EXTRAIT DU TEXTE -
============================================================

Bresson connote ses personnages : Gérard est définitivement le « blouson noir » qu’il porte. Marie porte le sarrau à carreaux qui la dénote en tant que paysanne. Arnold, le clochard, porte la fruste défroque du réprouvé qui sera rossé comme l’âne; se voyant décocher une avalanche de coups de pieds.

Mimant les Rameaux, alors qu’elle pare de fleurs le front de l’âne dans la nuit tombante, Marie esquive une première fois l’effleurement du jeune séducteur qui, par dépit, rouera l’âne de coups de pieds comme un souffre-douleur qu’il est dans l’imaginaire collectif ; rejoint dans cette tâche exécutoire par ses acolytes.

 

L’héroïne martyre et le diable probablement

Mais la dérobade précède l’abandon de soi et la possession. Revenant à la charge cette fois dans l’espace confiné d’une deux-chevaux-symbole comme l’âne d’un moyen de transport inépuisable (et d’ailleurs un âne vaut bien deux chevaux par sa force de travail)- sans la moindre ambiguïté sur ses intentions, Gérard provoque l’attouchement qu’elle repoussera par deux fois avec un geste de refus pour mieux lui céder l’instant d’après. Elle singe alors les revirements asiniens. De guerre lasse, elle s’avouera vaincue dans un tacite renoncement matérialisé à l’écran par deux écoulements lacrimaux de madonne.

Abusée, l’héroïne fait, malgré elle, son éducation sentimentale et passe sans transition de jouvencelle vertueuse à quasi-femme affranchie. Anne Wiazemsky, petite-fille de François Mauriac, alors toute jeune héroïne du film, relate dans Jeune fille, son journal intime, le sadisme de son « impitoyable mentor ». Ce dernier use de subterfuges pour obtenir ce qu’il veut dans la relation exclusive qu’il a patiemment tissée autour d’elle telle l’araignée étouffant sa proie.

Plus loin dans la narration, elle succombera aux avances du vieux grigou cauteleux (le marchand de grains) et, à l’exemple de la femme lapidée dans la bible, sera dépouillée de ses oripeaux par la bande de délinquants conduite par Gérard, son vil suborneur.

============================================================

INFORMATIONS FOURNIES -
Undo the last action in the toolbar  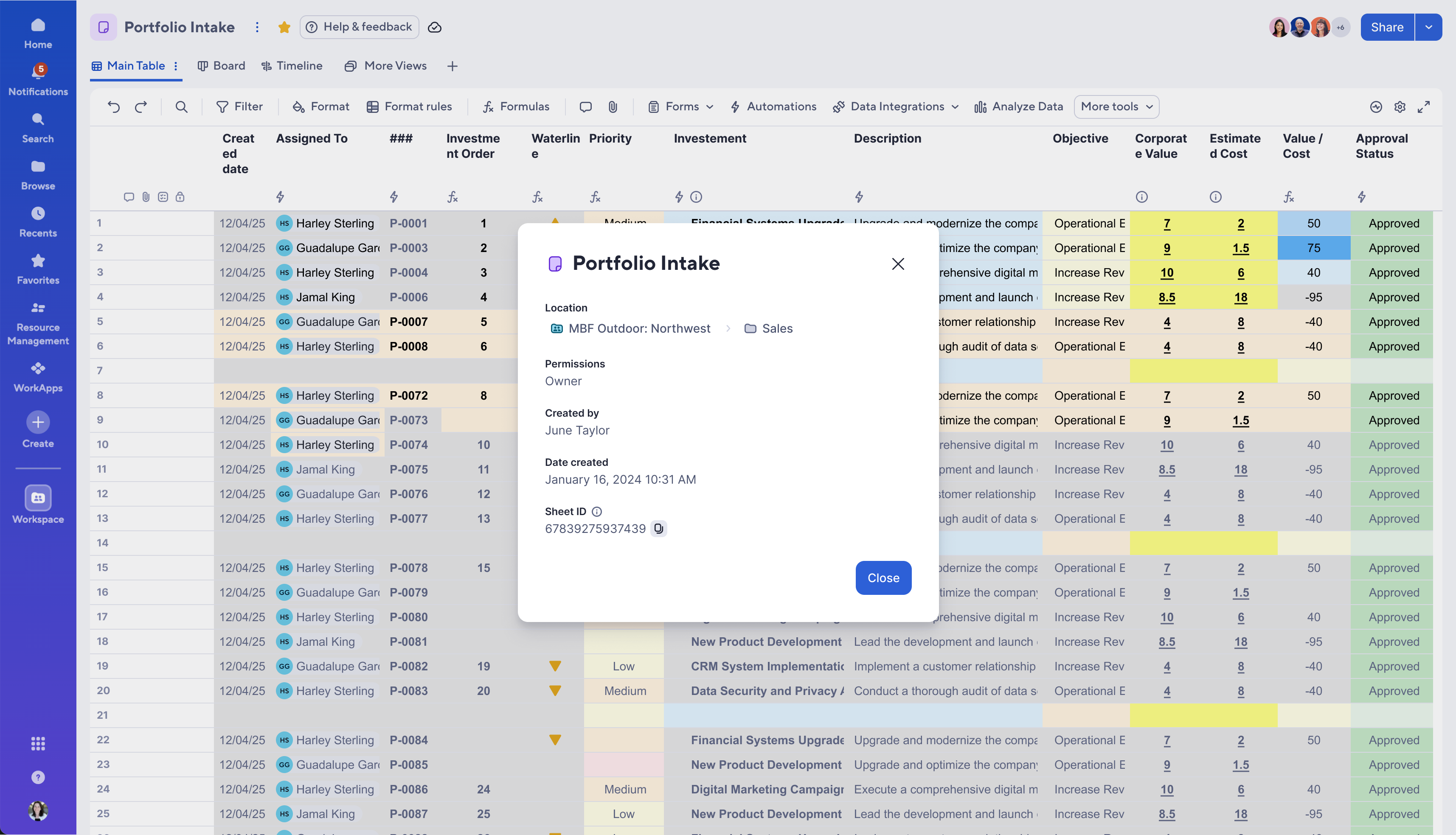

============================================================

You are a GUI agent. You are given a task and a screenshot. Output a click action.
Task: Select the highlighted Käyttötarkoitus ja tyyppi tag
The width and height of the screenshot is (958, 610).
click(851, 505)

============================================================

TRAVAIL À FAIRE -
Poursuivez l’analyse du film de Bresson à partir de sa dernière phrase.

RÉSULTAT DE L’EXERCICE -
Toujours dans ses mémoires romancées du tournage, Anne Wiazemsky alias Marie confiera que Bresson aurait lui-même esquissé de façon récurrente plusieurs démonstrations affectueuses à son endroit et voulu l’embrasser mais comme un féal rimbaldien sa muse et qu’elle aurait alors abandonné sa propre virginité à une personne de l’équipe de tournage pour mieux conjurer les chastes visées du réalisateur.


L’ordalie de deux êtres vaincus par la douleur du monde

Au même titre que l’âne est vénéré dans la Bible, il est l’Elu de Dieu comme Marie, la jeune ingénue mal dans sa peau, est abîmée dans la piété et presque confite en dévotion. Jeanne dans le film précédent de Bresson : Le procès de Jeanne d’Arc (1962) préfigurait Marie qui, elle, « fendra l’armure » à l’insu de son plein gré. Le parcours de ces deux compagnons d’infortune que sont, à leur manière, Marie/Balthazar est un long chemin de croix, l’ordalie de deux êtres vaincus par la douleur du monde.

« L’âne et la femme doivent être menés au bâton » assène le vieux dicton et le présage semble inéluctable. Marie prend volontiers des poses alanguies de piéta ou de mater dolorosa, rappelant en cela les toiles des primitifs flamands. A l’instar de Jeanne (d’Arc), elle porte non la spartiate tunique de lin blanc de la sainte promise au bûcher mais une chemise de nuit immaculée et marche pieds nus telle une martyre. Le mysticisme exacerbé de Bresson trouve ses résonances les plus intimes dans ce baptême du feu qu’il inflige à ses icônes.

Les métamorphoses de l’âne – on pourrait dire aussi de l’âme pour ce qui est de Marie – se succèdent dans un précipité d’images : ânon, bourrique puis cadichon savant pour un cirque – c’est bien connu : les ânes ont une mémoire d’éléphant – où, reconnaissant au nombre des spectateurs, Arnold, le marginal qui le maltraite sous l’emprise de l’alcool, Balthazar braie puis se cabre en réaction ; écourtant son numéro pour être irrémédiablement renvoyé à son destin de supplicié.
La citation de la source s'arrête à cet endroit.